**Dataset entries:**
::::::::

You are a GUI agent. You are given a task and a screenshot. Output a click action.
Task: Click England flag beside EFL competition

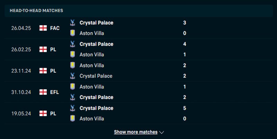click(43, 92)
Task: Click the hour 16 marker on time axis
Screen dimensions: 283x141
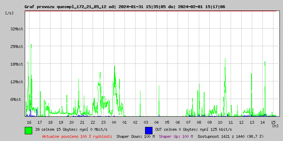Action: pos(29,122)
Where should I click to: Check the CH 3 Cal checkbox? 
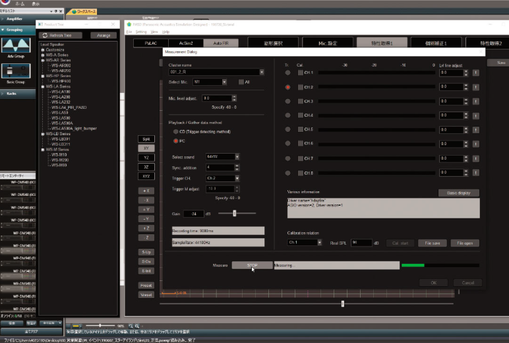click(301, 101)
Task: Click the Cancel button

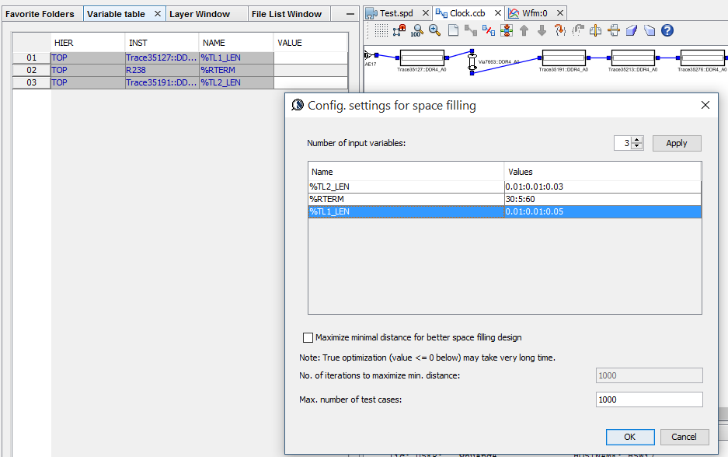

::::::::

**TO DO:** Word for word, give the entries above again, with no images included.

**EXERCISE RESPONSE:**
You are a GUI agent. You are given a task and a screenshot. Output a click action.
Task: Click England flag beside EFL competition

click(43, 92)
Task: Click the hour 16 marker on time axis
Screen dimensions: 283x141
Action: pos(29,122)
Where should I click to: Check the CH 3 Cal checkbox? 
click(301, 101)
Task: Click the Cancel button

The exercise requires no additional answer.